===== ИСХОДНЫЙ ТЕКСТ =====

Книга: Афины: история города

Откровенные рассказы и восторги именитых путешественников

Откровенные рассказы и восторги именитых путешественников

Сегодня Акрополь для греков не только цитадель, но и Священная скала — «Иерос врахос». Здесь сочетается материальное, духовное и эстетическое. Акропольский холм всегда был сакрален, как для греков периода архаики и античности, для которых олимпийские боги были абсолютно реальны, так и для современных греков и иностранцев.

Предметом интереса путешественников эта скала стала с незапамятных времен, а с XIX века превратилась в место настоящего паломничества. Все старались здесь побывать, и многие оставили свои впечатления. Шатобриан, Дамартин, Флобер, Теккерей, Твен, Мелвилл, Фрейд, Вирджиния Вулф, Арнольд Беннетт, писатель Роберт Байрон, Ле Корбюзье, Ивлин Во и сотни других. Некоторые будто глядят из-за плеча читателя, когда тот сравнивает свои впечатления со всем, что читал. Одни ударялись в поэзию, другие, как Сирил Коннолли, — в слезы.

Лучше всего во время первого посещения попытаться получить собственное впечатление, независимое от мнений восторженных путешественников прошлого.

Одним из крайних проявлений восторга от созерцания древнего памятника стало чувство религиозного экстаза. Француз Эрнест Ренан, знаменитый автор «Жизни Иисуса», посетил Афины в 1865 году. Он был поражен сильнейшим в своей жизни переживанием и не остался безмолвным. Позже он описывал прохладный, пронизывающий бриз, налетающий издалека. «Есть место, где существует совершенство. Это место одно-единственное, и оно здесь. Я в жизни не мог себе представить ничего подобного. То, что я созерцал, было Идеалом, кристаллизовавшимся из пентеликонского мрамора, — не меньше». Ренан увидел в Акрополе образец вечной красоты, выходящей за ограничивающие рамки культур и народов, «сияние святости». Часы, проведенные им на Священной скале, были часами молитвы. Позже Ренан заявил, что откопал среди старых бумаг путевые заметки, содержащие то, что он назвал молитвой на Акрополе: «Молитва, сложенная мною на Акрополе, после того как мне явилась его совершенная красота». На деле оказалось, что молитва была написана через некоторое время после этого события. Получилась неприятная история, но тем не менее в силе воздействия Акрополя сомневаться не приходится.

Некоторые посетители пытаются сразу же прочувствовать эту силу. В своем дневнике Герман Мелвилл записал 7 февраля 1857 года: «Завтра готовлюсь к посещению Акрополя», будто о духовном упражнении, которое требует определенной сосредоточенности. На следующий день он сообщает: «Акрополь — мраморные блоки, как глыбы уэнхемского льда или огромные куски парафина. Парфенон встает перед человеком, как крест Константина.

Странный контраст шероховатой скалы и отполированных камней храма. В Стерлингшире искусство и природа друг другу соответствуют. Здесь по-другому, граница меж ними не заметна, они слиты воедино, и разрушение выглядит как расколотый снежный ком».

=====

- [ЧТО ТРЕБУЕТСЯ]
• A. Перепечатайте фрагмент текста об Акрополе от слов «Сегодня Акрополь для» до слов «греков и иностранцев.» включительно.
• B. В каком году, согласно тексту об Акрополе, Эрнест Ренан посетил Афины?
• C. Напишите продолжение текста об Акрополе, начиная сразу после его последнего предложения.
Записи не имеют отношения к тексту об Акрополе.

===== ИЗВЛЕЧЁННЫЕ ДАННЫЕ =====

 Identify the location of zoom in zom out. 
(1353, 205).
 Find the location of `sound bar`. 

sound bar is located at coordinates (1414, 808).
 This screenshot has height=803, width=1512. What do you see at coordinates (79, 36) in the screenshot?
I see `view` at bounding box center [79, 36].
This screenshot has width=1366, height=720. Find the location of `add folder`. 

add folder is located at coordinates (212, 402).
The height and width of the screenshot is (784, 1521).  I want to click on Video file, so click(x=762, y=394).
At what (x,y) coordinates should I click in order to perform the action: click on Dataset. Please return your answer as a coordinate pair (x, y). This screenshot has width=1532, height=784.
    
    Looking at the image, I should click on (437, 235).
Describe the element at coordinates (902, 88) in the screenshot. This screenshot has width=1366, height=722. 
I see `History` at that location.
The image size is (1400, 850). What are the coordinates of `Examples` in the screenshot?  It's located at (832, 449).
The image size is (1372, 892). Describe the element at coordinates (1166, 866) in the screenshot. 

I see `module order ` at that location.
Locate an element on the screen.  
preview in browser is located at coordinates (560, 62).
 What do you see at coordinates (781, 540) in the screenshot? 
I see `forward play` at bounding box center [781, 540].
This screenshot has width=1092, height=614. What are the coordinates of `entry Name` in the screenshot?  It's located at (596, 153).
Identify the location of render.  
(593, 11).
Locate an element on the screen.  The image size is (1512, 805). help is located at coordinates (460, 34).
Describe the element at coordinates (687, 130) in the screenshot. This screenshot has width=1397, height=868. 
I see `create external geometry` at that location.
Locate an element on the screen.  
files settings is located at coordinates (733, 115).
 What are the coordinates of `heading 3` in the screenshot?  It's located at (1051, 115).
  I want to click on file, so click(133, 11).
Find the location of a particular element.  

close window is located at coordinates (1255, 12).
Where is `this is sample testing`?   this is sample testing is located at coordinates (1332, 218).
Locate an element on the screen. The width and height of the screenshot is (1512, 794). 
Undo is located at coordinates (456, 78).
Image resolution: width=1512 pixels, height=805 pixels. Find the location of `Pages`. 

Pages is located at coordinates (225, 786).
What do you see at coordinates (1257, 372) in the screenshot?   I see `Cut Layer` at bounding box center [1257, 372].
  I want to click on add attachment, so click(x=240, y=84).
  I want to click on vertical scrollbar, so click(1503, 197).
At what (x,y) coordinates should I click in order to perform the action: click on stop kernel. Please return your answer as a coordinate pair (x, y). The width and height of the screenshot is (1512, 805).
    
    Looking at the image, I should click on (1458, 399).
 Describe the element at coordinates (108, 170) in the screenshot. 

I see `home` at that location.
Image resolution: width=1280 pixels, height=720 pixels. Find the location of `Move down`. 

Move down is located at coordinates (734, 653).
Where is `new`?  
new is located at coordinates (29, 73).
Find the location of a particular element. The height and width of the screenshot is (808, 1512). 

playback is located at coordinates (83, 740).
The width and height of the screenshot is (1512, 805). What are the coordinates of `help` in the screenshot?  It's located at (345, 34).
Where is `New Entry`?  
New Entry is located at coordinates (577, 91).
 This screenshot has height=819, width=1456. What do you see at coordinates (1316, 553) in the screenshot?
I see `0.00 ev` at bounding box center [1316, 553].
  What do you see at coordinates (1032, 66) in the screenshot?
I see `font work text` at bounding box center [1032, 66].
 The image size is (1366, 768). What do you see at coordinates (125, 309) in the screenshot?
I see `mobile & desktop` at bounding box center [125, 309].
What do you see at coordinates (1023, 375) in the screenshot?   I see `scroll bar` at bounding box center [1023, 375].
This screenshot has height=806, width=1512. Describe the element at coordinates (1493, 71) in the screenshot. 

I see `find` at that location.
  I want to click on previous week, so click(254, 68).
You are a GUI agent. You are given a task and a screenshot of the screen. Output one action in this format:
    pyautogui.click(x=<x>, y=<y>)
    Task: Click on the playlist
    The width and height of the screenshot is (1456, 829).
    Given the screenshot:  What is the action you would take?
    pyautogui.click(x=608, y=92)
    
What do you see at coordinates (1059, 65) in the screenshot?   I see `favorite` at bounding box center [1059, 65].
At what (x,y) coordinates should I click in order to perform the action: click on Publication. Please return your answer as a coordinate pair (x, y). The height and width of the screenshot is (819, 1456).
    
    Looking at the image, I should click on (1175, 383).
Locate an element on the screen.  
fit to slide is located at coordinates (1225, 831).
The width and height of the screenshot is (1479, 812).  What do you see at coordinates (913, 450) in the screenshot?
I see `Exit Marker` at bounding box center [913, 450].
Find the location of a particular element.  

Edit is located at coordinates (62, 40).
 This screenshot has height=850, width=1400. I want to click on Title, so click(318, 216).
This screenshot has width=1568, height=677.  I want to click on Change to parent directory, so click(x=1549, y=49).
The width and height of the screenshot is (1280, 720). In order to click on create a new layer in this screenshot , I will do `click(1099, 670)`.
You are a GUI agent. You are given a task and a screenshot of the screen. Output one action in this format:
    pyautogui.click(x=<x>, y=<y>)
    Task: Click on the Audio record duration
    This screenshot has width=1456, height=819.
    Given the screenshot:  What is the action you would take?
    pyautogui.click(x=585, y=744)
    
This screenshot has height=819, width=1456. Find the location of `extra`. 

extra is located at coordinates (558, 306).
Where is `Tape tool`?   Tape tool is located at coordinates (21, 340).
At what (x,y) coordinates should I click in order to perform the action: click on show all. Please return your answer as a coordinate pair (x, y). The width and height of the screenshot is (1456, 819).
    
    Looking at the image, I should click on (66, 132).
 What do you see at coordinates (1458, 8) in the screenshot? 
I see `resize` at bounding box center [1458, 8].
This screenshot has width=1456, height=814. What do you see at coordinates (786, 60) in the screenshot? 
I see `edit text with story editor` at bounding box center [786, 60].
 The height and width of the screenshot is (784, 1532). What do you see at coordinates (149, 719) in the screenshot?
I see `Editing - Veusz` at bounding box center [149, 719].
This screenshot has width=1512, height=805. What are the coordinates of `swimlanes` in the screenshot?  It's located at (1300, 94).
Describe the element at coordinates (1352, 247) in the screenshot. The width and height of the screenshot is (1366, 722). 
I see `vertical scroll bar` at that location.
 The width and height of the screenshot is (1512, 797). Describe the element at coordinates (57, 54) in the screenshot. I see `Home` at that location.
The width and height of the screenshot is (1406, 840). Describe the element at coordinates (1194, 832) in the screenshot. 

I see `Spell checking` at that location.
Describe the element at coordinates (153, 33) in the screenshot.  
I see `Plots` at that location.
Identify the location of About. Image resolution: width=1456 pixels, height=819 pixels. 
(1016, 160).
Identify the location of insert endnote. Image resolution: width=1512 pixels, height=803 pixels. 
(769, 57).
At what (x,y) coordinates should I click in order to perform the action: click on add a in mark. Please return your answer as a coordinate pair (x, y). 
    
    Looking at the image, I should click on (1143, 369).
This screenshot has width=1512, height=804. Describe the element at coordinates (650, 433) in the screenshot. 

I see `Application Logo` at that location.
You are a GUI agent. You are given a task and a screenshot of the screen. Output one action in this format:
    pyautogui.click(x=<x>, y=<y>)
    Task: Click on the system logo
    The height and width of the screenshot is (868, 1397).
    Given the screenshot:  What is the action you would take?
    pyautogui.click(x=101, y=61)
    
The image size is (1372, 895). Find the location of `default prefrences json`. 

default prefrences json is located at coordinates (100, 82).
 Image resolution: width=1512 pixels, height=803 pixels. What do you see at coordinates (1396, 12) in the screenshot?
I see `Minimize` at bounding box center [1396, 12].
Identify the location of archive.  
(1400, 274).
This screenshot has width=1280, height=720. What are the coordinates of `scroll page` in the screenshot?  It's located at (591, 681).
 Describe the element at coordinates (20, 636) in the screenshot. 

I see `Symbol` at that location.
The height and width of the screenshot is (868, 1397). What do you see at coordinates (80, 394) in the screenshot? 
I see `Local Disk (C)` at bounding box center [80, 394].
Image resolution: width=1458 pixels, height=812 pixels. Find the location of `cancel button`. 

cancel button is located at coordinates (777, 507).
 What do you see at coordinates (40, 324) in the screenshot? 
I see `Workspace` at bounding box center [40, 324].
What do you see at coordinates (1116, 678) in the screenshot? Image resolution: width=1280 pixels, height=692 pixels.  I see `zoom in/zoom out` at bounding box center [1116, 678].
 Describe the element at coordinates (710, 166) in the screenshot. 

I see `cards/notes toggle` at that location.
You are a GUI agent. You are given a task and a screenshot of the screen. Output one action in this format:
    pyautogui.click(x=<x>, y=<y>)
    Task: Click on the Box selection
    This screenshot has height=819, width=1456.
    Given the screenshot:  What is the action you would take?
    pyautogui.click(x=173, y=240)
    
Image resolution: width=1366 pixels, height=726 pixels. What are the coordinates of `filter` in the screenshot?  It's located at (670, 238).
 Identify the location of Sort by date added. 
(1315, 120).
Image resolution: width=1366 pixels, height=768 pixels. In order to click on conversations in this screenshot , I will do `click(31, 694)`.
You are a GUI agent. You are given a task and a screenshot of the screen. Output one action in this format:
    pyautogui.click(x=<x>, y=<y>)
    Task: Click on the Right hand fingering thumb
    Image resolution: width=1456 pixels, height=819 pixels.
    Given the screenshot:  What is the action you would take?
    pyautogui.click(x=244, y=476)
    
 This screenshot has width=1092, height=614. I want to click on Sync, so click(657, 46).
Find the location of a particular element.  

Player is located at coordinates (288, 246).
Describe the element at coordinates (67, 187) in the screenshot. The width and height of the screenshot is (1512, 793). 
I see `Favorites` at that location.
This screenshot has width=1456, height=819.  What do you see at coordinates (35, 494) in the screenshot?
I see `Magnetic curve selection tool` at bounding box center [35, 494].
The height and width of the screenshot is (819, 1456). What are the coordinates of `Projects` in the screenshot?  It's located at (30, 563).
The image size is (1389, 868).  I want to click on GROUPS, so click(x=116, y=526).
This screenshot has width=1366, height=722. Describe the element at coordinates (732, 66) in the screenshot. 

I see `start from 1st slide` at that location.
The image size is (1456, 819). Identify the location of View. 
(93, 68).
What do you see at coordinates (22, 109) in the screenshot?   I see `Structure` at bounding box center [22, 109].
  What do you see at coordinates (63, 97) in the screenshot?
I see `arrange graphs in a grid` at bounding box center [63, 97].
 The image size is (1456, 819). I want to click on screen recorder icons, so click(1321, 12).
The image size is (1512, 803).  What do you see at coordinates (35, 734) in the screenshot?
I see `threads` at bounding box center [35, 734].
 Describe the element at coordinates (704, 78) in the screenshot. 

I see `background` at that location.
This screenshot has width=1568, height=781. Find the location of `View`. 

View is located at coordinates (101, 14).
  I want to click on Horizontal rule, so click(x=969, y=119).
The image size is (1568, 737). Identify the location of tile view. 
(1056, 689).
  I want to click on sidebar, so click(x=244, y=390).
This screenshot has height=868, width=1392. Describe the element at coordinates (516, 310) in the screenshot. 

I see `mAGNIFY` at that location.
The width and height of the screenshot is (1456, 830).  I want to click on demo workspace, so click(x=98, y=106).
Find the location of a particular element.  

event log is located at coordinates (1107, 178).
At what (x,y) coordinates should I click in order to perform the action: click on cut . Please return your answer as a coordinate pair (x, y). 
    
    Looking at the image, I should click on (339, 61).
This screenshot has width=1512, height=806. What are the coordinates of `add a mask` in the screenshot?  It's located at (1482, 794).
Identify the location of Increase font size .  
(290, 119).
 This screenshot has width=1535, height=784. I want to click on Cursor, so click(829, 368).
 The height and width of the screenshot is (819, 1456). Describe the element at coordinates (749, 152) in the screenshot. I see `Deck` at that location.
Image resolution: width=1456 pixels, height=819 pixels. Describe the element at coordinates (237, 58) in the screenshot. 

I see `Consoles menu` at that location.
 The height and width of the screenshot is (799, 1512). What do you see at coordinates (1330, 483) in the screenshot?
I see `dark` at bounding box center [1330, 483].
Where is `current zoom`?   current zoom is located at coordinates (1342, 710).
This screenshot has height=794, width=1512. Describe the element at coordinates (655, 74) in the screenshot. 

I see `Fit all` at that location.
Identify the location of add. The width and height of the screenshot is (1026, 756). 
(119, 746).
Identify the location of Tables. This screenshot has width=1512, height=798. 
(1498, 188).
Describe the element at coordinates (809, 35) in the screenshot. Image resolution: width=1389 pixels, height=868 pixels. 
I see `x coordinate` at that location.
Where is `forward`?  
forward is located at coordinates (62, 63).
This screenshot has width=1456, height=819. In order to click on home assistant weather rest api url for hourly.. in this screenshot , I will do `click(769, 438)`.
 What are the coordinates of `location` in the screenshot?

=====

- [ОТВЕТЫ]
• A.
Сегодня Акрополь для греков не только цитадель, но и Священная скала — «Иерос врахос». Здесь сочетается материальное, духовное и эстетическое. Акропольский холм всегда был сакрален, как для греков периода архаики и античности, для которых олимпийские боги были абсолютно реальны, так и для современных греков и иностранцев.

• B. В 1865 году.

• C.
Мелвилл позже попытался выразить свои впечатления в стихах, сравнивая Парфенон с Крестом и раскрывая таким образом переполнявшие его чувства:

Далекий,Согретый солнцем, белый, легкий,Как облако, взираешь тыНа озаренный дол.Тебе прибавил красотыСтолетний ореол[7].

Последние строки этого стихотворения о Парфеноне передают ощущение внезапно наступившей тишины — даже птицы затихли, и смолк прибой, — когда на место была опущена последняя храмовая плита. Не все посетители Акрополя восторгаются придуманной картиной, их гораздо больше впечатляет то, что можно увидеть самим. 20 января 1811 года лорд Байрон в письме к другу Френсису Ходжсону прятал свою радость в шутливом сравнении: «Я живу в капуцинском монастыре: передо мной Гиметт, позади — Акрополь, справа от меня храм Юпитера, спереди — стадион, город — слева. Эх, сэр, вот так положеньице! Вот и виды! Не то что в Лондоне или даже в Мэншн-хаусе!»

Когда гречанка спросила Бернарда Шоу, как тот находит Акрополь, он ответил: «Как погнутый зонтик». Поэт Георгос Сеферис, рассказавший эту историю, считал, что либо Шоу просто ничего не воспринимал за пределами Соединенного Королевства, либо гречанка действовала ему на нервы.

Писатели старательно пытались передать цвет скалы и Парфенона. Марк Твен при лунном свете сравнивал цитадель с розовым «первосортным рафинадом». Вирджиния Вулф перебирала свою литературную палитру в поисках верных красок: сливочно-белый, охристо-желтый, пепельно-блеклый. Ивлин Во сравнивал Парфенон по цвету с сыром стилтон. Куда более метко, во всяком случае по моему мнению, Г. В. Мортон сравнил его цвет с цветом пенки на девонширских сливках. За последние сто лет в результате регулярных чисток цвет камня изменился, потому что очевидцы XIX века постоянно упоминали о красноватом оттенке камня, да и ранние фотографии указывают на различие в цвете. К примеру, Чарльз Такермен, ожидавший в 1870-х годах увидеть белизну и сияние, обнаружил «унылый красновато-коричневый цвет, испещренный прожилками и пятнами, образованными воздействием стихий», а многие из колонн — почерневшими от дыма. Конечно, все эти цвета, которые доносят до нас писатели, совсем не похожи на те, что видели древние греки. «Его красота — это красота природы, красота прекрасного материала в лучащемся свете. За исключением некоторых деталей, это нельзя назвать рукотворным искусством, поскольку труды художников уже давно погибли от времени, раскрошились и рассыпались. Но большинство людей предпочитает искусству природу», — писал Роджер Хинкс с некоторым вызовом.

Лучше всех уловил гармонию скал, храмов и дикой природы, рожденную беспорядком камней, Мелвилл:

Не красок теплые цвета, Но бледных линий чистота. Изящность очертаний горных, Как облик храмов рукотворных[8].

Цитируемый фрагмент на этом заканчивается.